### Task goal
Can you rewrite the entries below so that "docked time" becomes "arrival time" and everything else stays unchanged?

### Record excerpts
....
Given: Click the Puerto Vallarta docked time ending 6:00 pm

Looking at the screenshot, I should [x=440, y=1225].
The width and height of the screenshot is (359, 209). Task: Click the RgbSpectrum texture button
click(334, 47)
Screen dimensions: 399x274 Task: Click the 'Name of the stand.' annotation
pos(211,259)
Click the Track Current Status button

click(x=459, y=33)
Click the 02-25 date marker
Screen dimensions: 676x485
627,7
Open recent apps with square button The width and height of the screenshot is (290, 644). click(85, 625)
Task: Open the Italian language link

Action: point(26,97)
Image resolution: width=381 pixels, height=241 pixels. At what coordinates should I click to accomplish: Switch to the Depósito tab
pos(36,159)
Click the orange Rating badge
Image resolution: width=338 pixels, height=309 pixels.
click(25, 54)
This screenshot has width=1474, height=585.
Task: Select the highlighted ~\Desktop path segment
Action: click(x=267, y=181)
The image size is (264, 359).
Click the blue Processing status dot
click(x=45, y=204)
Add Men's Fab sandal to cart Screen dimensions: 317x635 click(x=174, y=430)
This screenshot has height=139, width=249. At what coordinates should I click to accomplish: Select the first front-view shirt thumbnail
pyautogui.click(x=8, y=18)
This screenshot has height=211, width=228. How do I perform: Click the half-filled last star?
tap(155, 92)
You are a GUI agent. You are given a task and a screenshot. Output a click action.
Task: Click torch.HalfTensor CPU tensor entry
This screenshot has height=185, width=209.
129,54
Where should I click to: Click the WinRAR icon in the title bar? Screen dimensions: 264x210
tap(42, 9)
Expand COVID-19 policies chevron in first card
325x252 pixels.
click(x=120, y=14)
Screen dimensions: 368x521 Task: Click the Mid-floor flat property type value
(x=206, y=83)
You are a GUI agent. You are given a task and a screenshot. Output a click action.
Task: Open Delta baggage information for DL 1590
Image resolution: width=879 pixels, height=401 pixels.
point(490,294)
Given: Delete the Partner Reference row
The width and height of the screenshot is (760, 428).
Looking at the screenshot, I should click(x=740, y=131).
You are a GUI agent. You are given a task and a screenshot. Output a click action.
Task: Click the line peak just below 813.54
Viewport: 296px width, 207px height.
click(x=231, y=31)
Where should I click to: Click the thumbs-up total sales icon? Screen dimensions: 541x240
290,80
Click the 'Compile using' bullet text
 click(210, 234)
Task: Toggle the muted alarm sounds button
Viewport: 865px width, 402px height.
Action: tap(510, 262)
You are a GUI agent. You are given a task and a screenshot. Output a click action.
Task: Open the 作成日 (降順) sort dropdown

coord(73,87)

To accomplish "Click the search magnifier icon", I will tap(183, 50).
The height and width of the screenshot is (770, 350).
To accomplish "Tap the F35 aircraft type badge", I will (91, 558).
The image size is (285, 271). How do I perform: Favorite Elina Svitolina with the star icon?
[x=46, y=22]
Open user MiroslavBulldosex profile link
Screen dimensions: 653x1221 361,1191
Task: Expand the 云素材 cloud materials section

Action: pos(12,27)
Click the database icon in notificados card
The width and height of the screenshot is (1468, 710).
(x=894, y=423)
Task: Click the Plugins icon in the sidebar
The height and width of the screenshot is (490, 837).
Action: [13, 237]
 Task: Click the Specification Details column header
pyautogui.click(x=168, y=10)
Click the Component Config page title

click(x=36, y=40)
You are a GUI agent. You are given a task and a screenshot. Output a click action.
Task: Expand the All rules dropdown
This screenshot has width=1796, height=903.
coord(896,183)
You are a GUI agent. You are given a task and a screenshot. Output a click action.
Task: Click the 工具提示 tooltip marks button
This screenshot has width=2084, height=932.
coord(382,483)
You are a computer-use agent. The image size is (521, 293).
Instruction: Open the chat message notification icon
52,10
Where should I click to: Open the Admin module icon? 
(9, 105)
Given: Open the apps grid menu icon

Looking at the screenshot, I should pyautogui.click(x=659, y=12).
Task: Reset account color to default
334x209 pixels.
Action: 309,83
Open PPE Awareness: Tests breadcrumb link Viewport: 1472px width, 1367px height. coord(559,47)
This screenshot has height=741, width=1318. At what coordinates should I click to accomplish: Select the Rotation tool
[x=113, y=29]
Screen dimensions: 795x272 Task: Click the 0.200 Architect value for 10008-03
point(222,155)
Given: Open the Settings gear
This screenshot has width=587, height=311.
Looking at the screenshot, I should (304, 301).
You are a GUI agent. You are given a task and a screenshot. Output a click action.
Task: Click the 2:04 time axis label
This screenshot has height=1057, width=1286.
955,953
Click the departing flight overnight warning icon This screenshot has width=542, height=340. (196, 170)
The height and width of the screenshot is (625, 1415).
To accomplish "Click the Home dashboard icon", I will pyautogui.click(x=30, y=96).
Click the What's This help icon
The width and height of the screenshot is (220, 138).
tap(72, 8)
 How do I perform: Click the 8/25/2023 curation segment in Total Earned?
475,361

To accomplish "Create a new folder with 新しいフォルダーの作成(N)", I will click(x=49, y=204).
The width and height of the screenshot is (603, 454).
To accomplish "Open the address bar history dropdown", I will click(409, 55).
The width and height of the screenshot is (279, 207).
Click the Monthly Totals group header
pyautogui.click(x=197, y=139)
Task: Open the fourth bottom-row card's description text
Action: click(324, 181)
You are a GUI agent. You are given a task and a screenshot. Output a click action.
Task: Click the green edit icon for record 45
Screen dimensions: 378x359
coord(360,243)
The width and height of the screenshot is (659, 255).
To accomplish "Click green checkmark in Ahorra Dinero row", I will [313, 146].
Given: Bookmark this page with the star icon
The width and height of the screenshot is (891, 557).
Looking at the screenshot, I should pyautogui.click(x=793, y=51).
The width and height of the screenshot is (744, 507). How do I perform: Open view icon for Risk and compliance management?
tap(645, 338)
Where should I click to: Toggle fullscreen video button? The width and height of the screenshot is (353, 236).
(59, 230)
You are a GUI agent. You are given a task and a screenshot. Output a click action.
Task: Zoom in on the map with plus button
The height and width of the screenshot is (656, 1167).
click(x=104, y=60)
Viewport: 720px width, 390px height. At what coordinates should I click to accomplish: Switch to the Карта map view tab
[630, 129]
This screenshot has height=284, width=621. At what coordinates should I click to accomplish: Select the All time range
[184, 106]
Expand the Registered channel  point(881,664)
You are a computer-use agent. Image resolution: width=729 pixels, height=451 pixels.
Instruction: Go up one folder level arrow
....
### Correct output
Given: Click the Puerto Vallarta arrival time ending 6:00 pm

Looking at the screenshot, I should [x=440, y=1225].
The width and height of the screenshot is (359, 209). Task: Click the RgbSpectrum texture button
click(334, 47)
Screen dimensions: 399x274 Task: Click the 'Name of the stand.' annotation
pos(211,259)
Click the Track Current Status button

click(x=459, y=33)
Click the 02-25 date marker
Screen dimensions: 676x485
627,7
Open recent apps with square button The width and height of the screenshot is (290, 644). click(85, 625)
Task: Open the Italian language link

Action: point(26,97)
Image resolution: width=381 pixels, height=241 pixels. At what coordinates should I click to accomplish: Switch to the Depósito tab
pos(36,159)
Click the orange Rating badge
Image resolution: width=338 pixels, height=309 pixels.
click(25, 54)
This screenshot has width=1474, height=585.
Task: Select the highlighted ~\Desktop path segment
Action: click(x=267, y=181)
The image size is (264, 359).
Click the blue Processing status dot
click(x=45, y=204)
Add Men's Fab sandal to cart Screen dimensions: 317x635 click(x=174, y=430)
This screenshot has height=139, width=249. At what coordinates should I click to accomplish: Select the first front-view shirt thumbnail
pyautogui.click(x=8, y=18)
This screenshot has height=211, width=228. How do I perform: Click the half-filled last star?
tap(155, 92)
You are a GUI agent. You are given a task and a screenshot. Output a click action.
Task: Click torch.HalfTensor CPU tensor entry
This screenshot has height=185, width=209.
129,54
Where should I click to: Click the WinRAR icon in the title bar? Screen dimensions: 264x210
tap(42, 9)
Expand COVID-19 policies chevron in first card
325x252 pixels.
click(x=120, y=14)
Screen dimensions: 368x521 Task: Click the Mid-floor flat property type value
(x=206, y=83)
You are a GUI agent. You are given a task and a screenshot. Output a click action.
Task: Open Delta baggage information for DL 1590
Image resolution: width=879 pixels, height=401 pixels.
point(490,294)
Given: Delete the Partner Reference row
The width and height of the screenshot is (760, 428).
Looking at the screenshot, I should click(x=740, y=131).
You are a GUI agent. You are given a task and a screenshot. Output a click action.
Task: Click the line peak just below 813.54
Viewport: 296px width, 207px height.
click(x=231, y=31)
Where should I click to: Click the thumbs-up total sales icon? Screen dimensions: 541x240
290,80
Click the 'Compile using' bullet text
 click(210, 234)
Task: Toggle the muted alarm sounds button
Viewport: 865px width, 402px height.
Action: tap(510, 262)
You are a GUI agent. You are given a task and a screenshot. Output a click action.
Task: Open the 作成日 (降順) sort dropdown

coord(73,87)

To accomplish "Click the search magnifier icon", I will tap(183, 50).
The height and width of the screenshot is (770, 350).
To accomplish "Tap the F35 aircraft type badge", I will (91, 558).
The image size is (285, 271). How do I perform: Favorite Elina Svitolina with the star icon?
[x=46, y=22]
Open user MiroslavBulldosex profile link
Screen dimensions: 653x1221 361,1191
Task: Expand the 云素材 cloud materials section

Action: pos(12,27)
Click the database icon in notificados card
The width and height of the screenshot is (1468, 710).
(x=894, y=423)
Task: Click the Plugins icon in the sidebar
The height and width of the screenshot is (490, 837).
Action: [13, 237]
 Task: Click the Specification Details column header
pyautogui.click(x=168, y=10)
Click the Component Config page title

click(x=36, y=40)
You are a GUI agent. You are given a task and a screenshot. Output a click action.
Task: Expand the All rules dropdown
This screenshot has width=1796, height=903.
coord(896,183)
You are a GUI agent. You are given a task and a screenshot. Output a click action.
Task: Click the 工具提示 tooltip marks button
This screenshot has width=2084, height=932.
coord(382,483)
You are a computer-use agent. The image size is (521, 293).
Instruction: Open the chat message notification icon
52,10
Where should I click to: Open the Admin module icon? 
(9, 105)
Given: Open the apps grid menu icon

Looking at the screenshot, I should pyautogui.click(x=659, y=12).
Task: Reset account color to default
334x209 pixels.
Action: 309,83
Open PPE Awareness: Tests breadcrumb link Viewport: 1472px width, 1367px height. coord(559,47)
This screenshot has height=741, width=1318. At what coordinates should I click to accomplish: Select the Rotation tool
[x=113, y=29]
Screen dimensions: 795x272 Task: Click the 0.200 Architect value for 10008-03
point(222,155)
Given: Open the Settings gear
This screenshot has width=587, height=311.
Looking at the screenshot, I should (304, 301).
You are a GUI agent. You are given a task and a screenshot. Output a click action.
Task: Click the 2:04 time axis label
This screenshot has height=1057, width=1286.
955,953
Click the departing flight overnight warning icon This screenshot has width=542, height=340. (196, 170)
The height and width of the screenshot is (625, 1415).
To accomplish "Click the Home dashboard icon", I will pyautogui.click(x=30, y=96).
Click the What's This help icon
The width and height of the screenshot is (220, 138).
tap(72, 8)
 How do I perform: Click the 8/25/2023 curation segment in Total Earned?
475,361

To accomplish "Create a new folder with 新しいフォルダーの作成(N)", I will click(x=49, y=204).
The width and height of the screenshot is (603, 454).
To accomplish "Open the address bar history dropdown", I will click(409, 55).
The width and height of the screenshot is (279, 207).
Click the Monthly Totals group header
pyautogui.click(x=197, y=139)
Task: Open the fourth bottom-row card's description text
Action: click(324, 181)
You are a GUI agent. You are given a task and a screenshot. Output a click action.
Task: Click the green edit icon for record 45
Screen dimensions: 378x359
coord(360,243)
The width and height of the screenshot is (659, 255).
To accomplish "Click green checkmark in Ahorra Dinero row", I will [313, 146].
Given: Bookmark this page with the star icon
The width and height of the screenshot is (891, 557).
Looking at the screenshot, I should pyautogui.click(x=793, y=51).
The width and height of the screenshot is (744, 507). How do I perform: Open view icon for Risk and compliance management?
tap(645, 338)
Where should I click to: Toggle fullscreen video button? The width and height of the screenshot is (353, 236).
(59, 230)
You are a GUI agent. You are given a task and a screenshot. Output a click action.
Task: Zoom in on the map with plus button
The height and width of the screenshot is (656, 1167).
click(x=104, y=60)
Viewport: 720px width, 390px height. At what coordinates should I click to accomplish: Switch to the Карта map view tab
[630, 129]
This screenshot has height=284, width=621. At what coordinates should I click to accomplish: Select the All time range
[184, 106]
Expand the Registered channel  point(881,664)
You are a computer-use agent. Image resolution: width=729 pixels, height=451 pixels.
Instruction: Go up one folder level arrow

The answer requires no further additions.